Physical characteristics
- Source: confluence of New Hope Creek and Morgan Creek
- • location: B. Everett Jordan Lake
- • coordinates: 35°48′37″N 078°59′48″W﻿ / ﻿35.81028°N 78.99667°W
- • elevation: 216 ft (66 m)
- Mouth: Haw River
- • location: B. Everett Jordan Lake
- • coordinates: 35°39′28″N 079°04′14″W﻿ / ﻿35.65778°N 79.07056°W
- • elevation: 216 ft (66 m)
- Length: 12.19 mi (19.62 km)
- Basin size: 342.98 square miles (888.3 km^{2})
- • location: Haw River
- • average: 377.12 cu ft/s (10.679 m^{3}/s) at mouth with Haw River

Basin features
- Progression: Haw River → Cape Fear River → Atlantic Ocean
- River system: Haw River
- • left: New Hope Creek Folkner Branch White Oak Creek Beaver Creek
- • right: Morgan Creek Bush Creek Parkers Creek
- Bridges: Farrington Road, US 64

= New Hope River (Haw River tributary) =

Stream in North Carolina, USA

New Hope River is a 12.19 mi fifth-order tributary to the Haw River in Chatham County, North Carolina.
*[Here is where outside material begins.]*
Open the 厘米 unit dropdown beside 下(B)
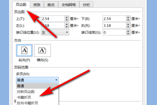This screenshot has width=157, height=105. point(136,19)
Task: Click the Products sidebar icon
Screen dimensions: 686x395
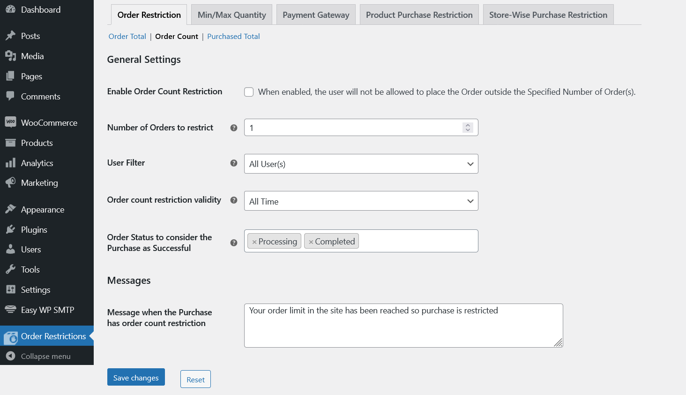Action: pos(10,143)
This river is now entirely flooded as part of B. Everett Jordan Lake. All of the tributaries to the river are present as arms of the lake. New Hope River contributes 21.8% of the total water discharge for the Haw River.

==Variant names==
According to the Geographic Names Information System, it has also been known historically as:
- New Hope Creek
- New River
- New-hope Creek
- Newhope Creek

==Course==
New Hope River is formed at the confluence of New Hope Creek and Morgan Creek in the northern part of B. Everett Jordan Lake. When it was a river it flowed south-southwest to the Haw River.

==Watershed==
New Hope River drains 342.98 sqmi of area, receives about 47.2 in/year of precipitation, and has a topographic wetness index of 451.04 and is about 49% forested.